Identification documents are necessary in the modern world mainly because we deal with people each day whom we do not know. They are a substitute for a relationship of trust -- trust that the person you are dealing with is who he says he is. That relationship has now been reduced, in many cases, to a piece of laminated paper or plastic, and with a new life in the U.S. at stake, it is relationship that is ripe for abuse.

Illegal immigrants, and the people who procure their false documents, exploit the patchwork of state laws that define what identification cards look like. A New Jersey driver's license is a yellow piece of paper without a hologram, magnetic strip or even a photo of the person it states is the licensed driver. If there is such a thing as a forger's starter document, the New Jersey state driver's license is it. That may be why more than one of the September 11 hijackers held one. A social security card, the closest thing we have to a national identification card, is nothing more than a heavy piece of paper, printed in one color, with a watermark and a number typed in a common ink. As a matter of practice, it serves as the basis for driver's licenses, and when coupled with a birth certificate, can serve as the basis for a passport.

Last fall, talk of a national identification card was met with almost unanimous derision. For most critics, the idea of a national identification card was just a little too Orwellian for the America. But a standardized national I.D. could go a long way to combating the easily abused state laws that allow forgery to thrive. Immigrants from countries like Bulgaria, where citizens must carry their national identification with them, know that the U.S. does not have a cohesive identification system. Many come here knowing they can exploit the system.
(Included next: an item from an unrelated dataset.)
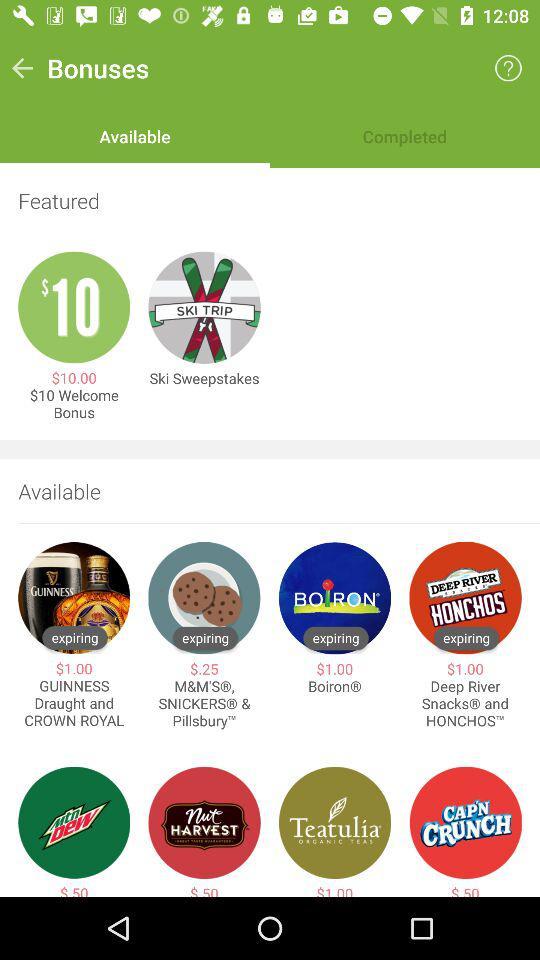  I want to click on the icon next to m m s icon, so click(73, 703).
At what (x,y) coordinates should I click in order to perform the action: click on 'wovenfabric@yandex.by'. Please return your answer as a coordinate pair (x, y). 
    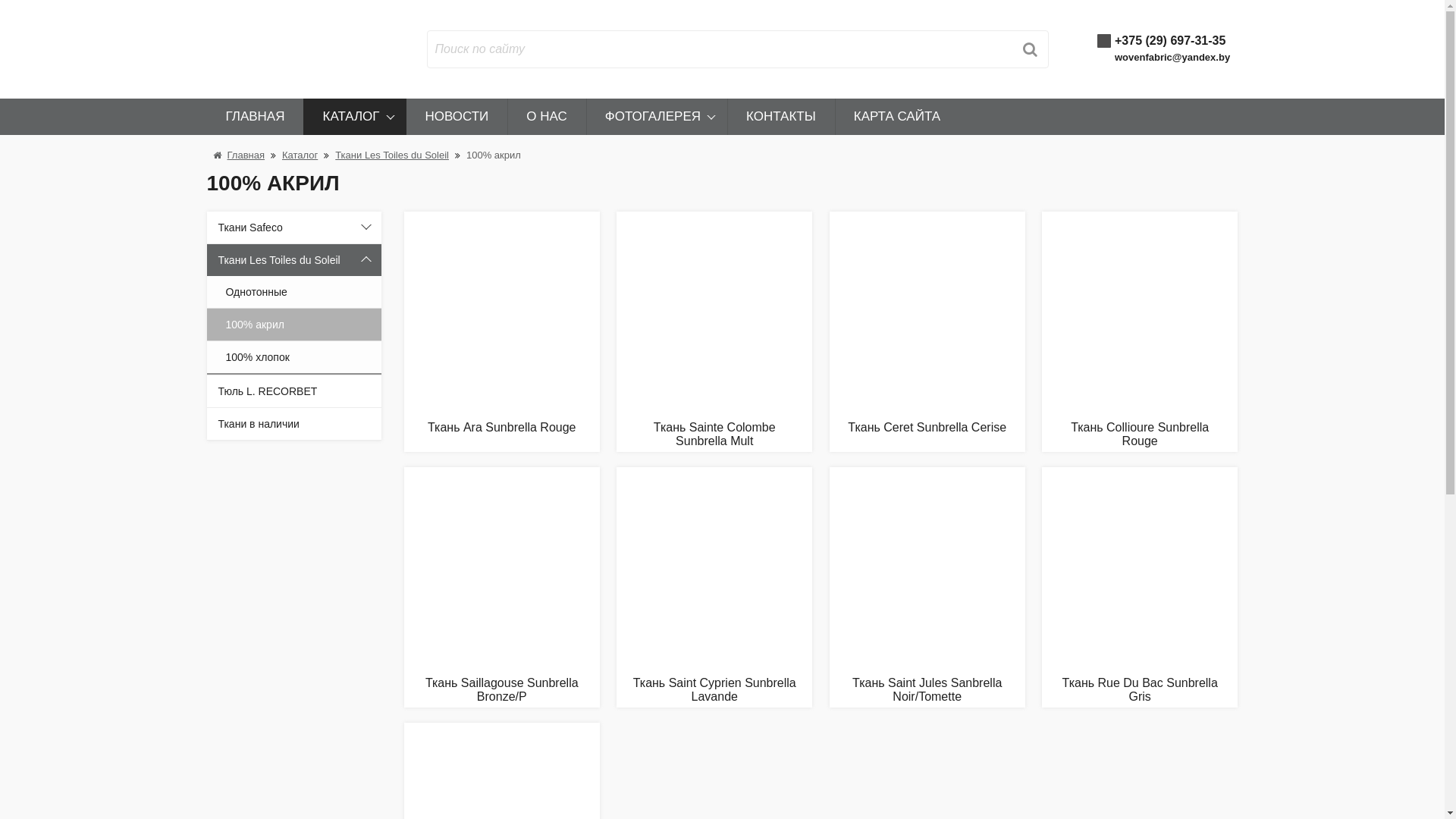
    Looking at the image, I should click on (1171, 56).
"I'm as leery as the next guy of a national I.D. card, but it would almost immediately solve the problem of state identification standards that haven't changed since driver's licenses were first legislated," says Jones. "It would also help if we had better trained, or more honest, consular personnel."
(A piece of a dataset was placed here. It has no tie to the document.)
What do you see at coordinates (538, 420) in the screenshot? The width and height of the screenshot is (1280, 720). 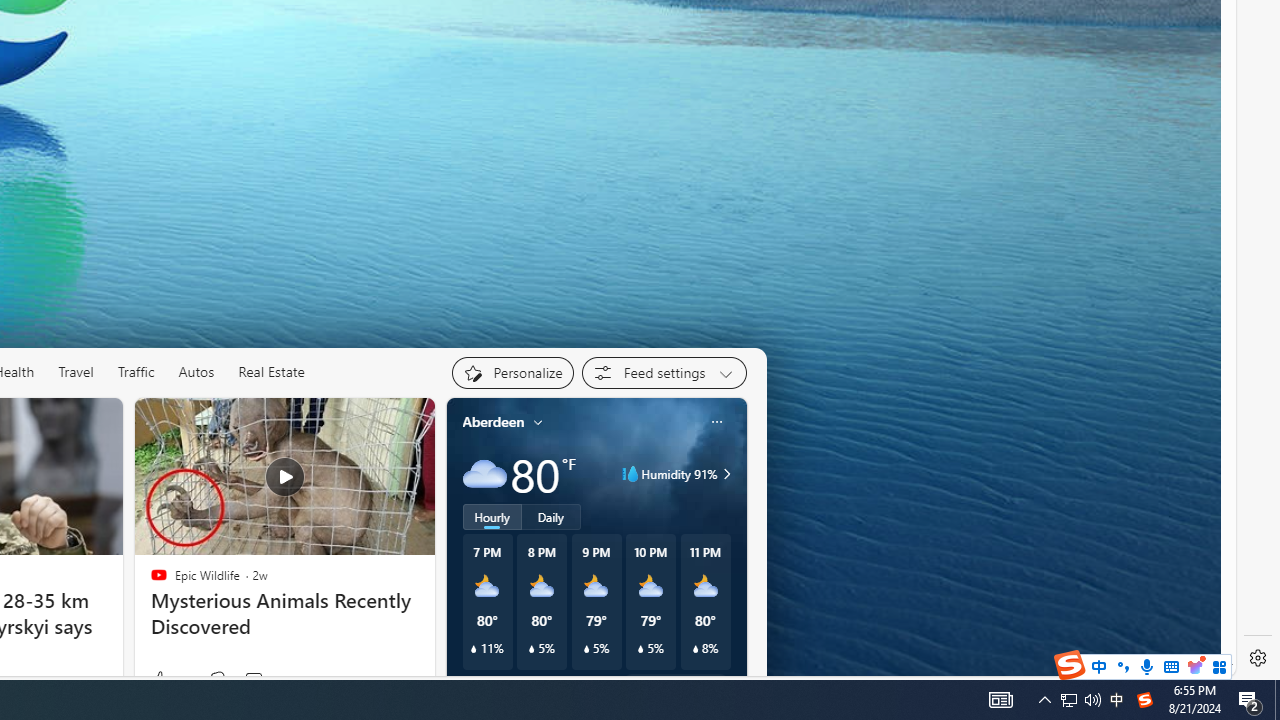 I see `'My location'` at bounding box center [538, 420].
False identification documents do more than allow illegal immigrants to mount a new immigration case under an assumed identity if they've been ordered deported in the past. They allow illegal immigrants to slide past local authorities in the thousands of encounters we all have with them: at license and registration checks near toll plazas and DWI checks, while opening a bank account, while boarding a plane. An unforgable national identification card would at least give local authorities a legitimate basis for further inquiry if a person they came in contact with lacked such identification.

Mohammed made a hasty departure after I withdrew as his counsel. Quite some time later, I spotted him on the street. I can only assume he was able to convince another lawyer that his asylum case was legitimate--and probably learned from his experience with me to keep his past to himself. Of course, I can only speculate. I didn't get the chance to ask. When Mohammed saw me, he took off swiftly out of sight.

Matt Hayes began practicing immigration law shortly after graduating from Pace University School of Law in 1994. He founded his own New York City firm in 1997, specializing in immigration law and representing new immigrants in civil and criminal matters. He recently left the practice for the "more normal life" of insurance defense. He lives in Bergen County, N.J.